(Collected data)
● ● ● ●
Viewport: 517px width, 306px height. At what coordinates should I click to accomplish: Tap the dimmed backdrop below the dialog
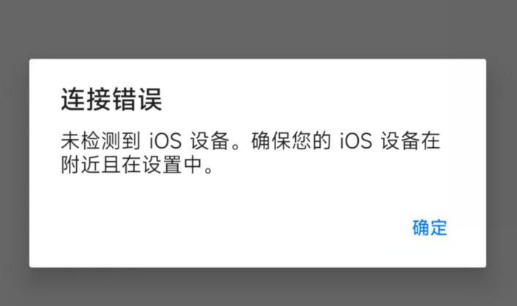(x=259, y=287)
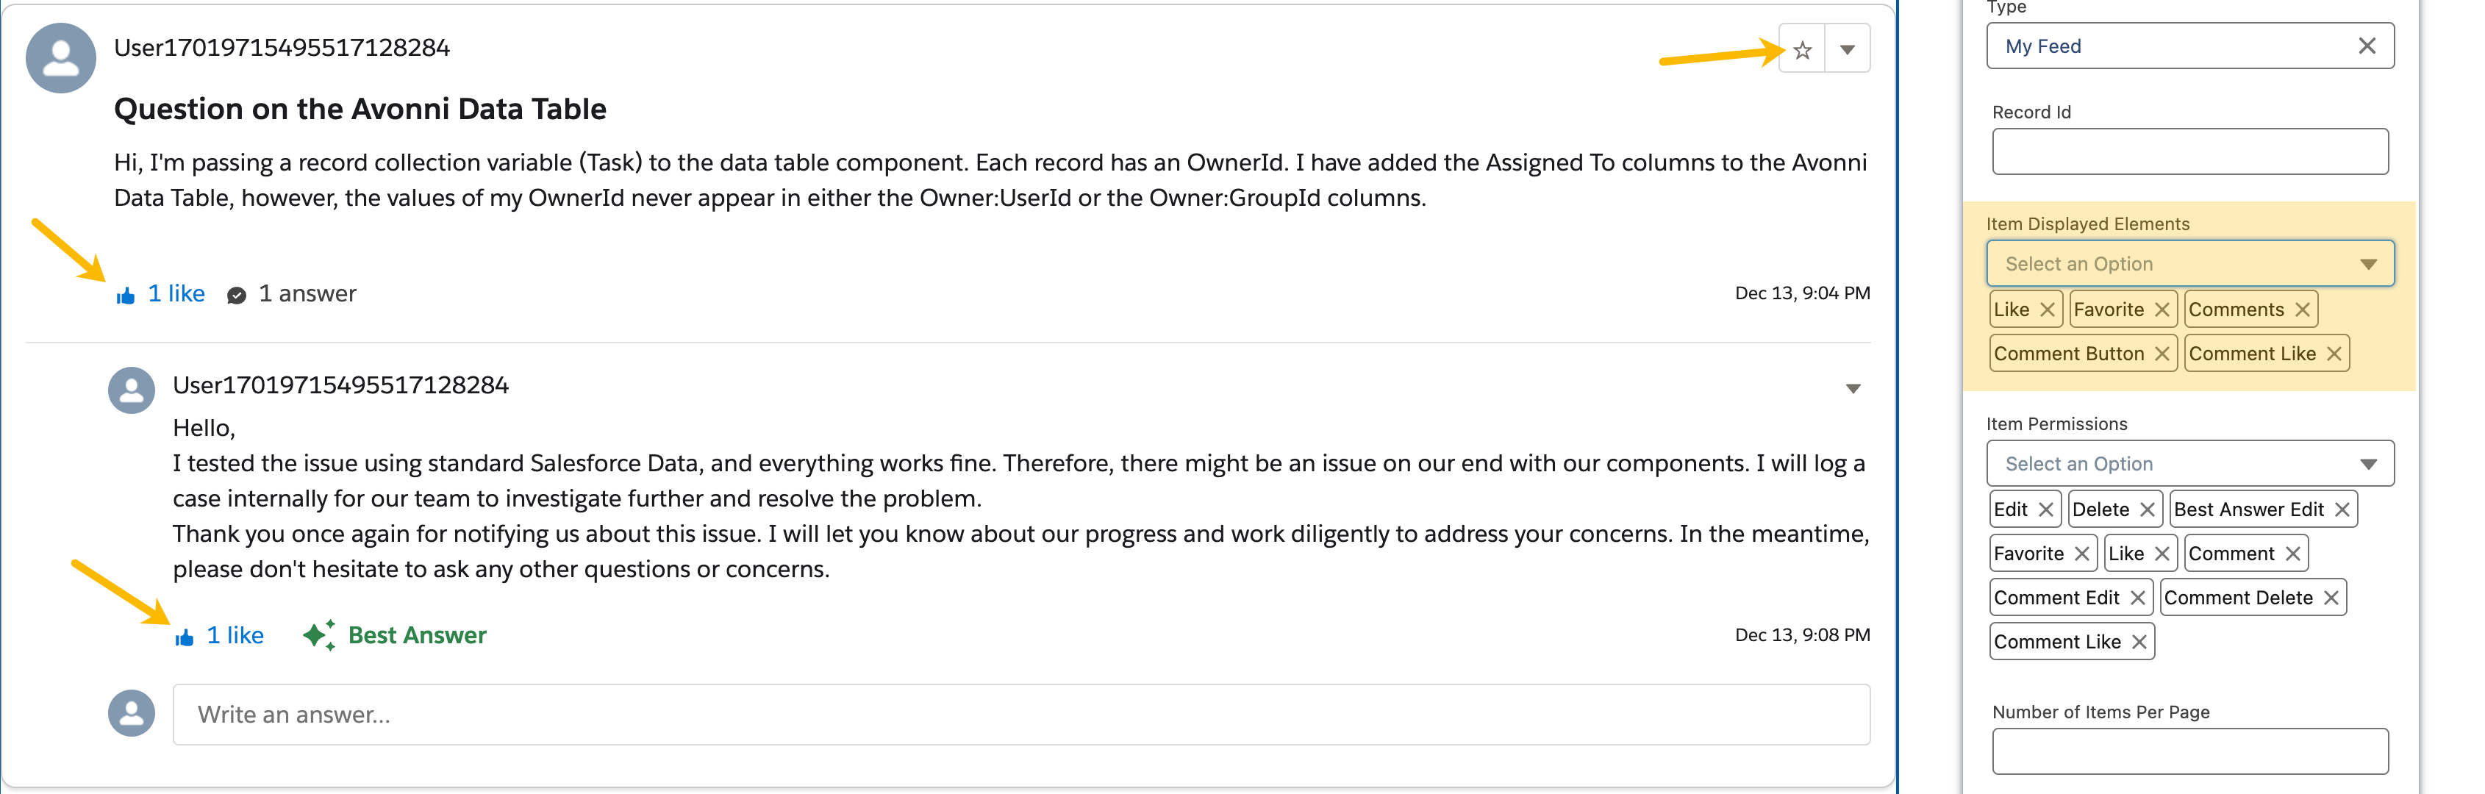Viewport: 2485px width, 794px height.
Task: Open the answer comment actions dropdown arrow
Action: point(1852,389)
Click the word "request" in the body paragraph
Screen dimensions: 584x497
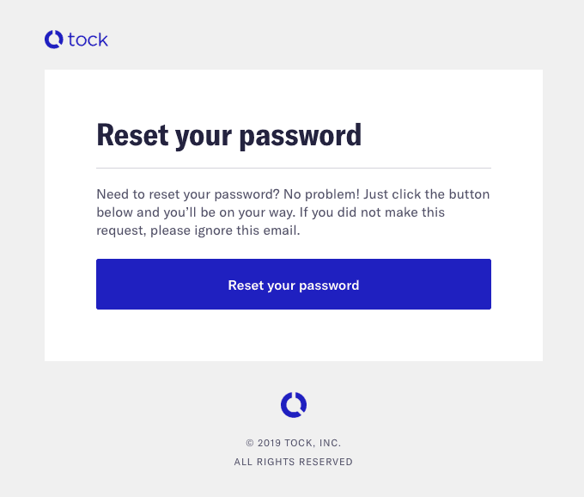[119, 230]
● ● ● ●
▶ **Your goal**: Retype the records above line for line and exactly, omitting their pictures.

▶ **Answer to the exercise**:
Viewport: 517px width, 306px height. At what coordinates should I click to accomplish: Tap the dimmed backdrop below the dialog
(x=259, y=287)
Viewport: 2485px width, 794px height.
Task: Open the answer comment actions dropdown arrow
Action: point(1852,389)
Click the word "request" in the body paragraph
Screen dimensions: 584x497
[119, 230]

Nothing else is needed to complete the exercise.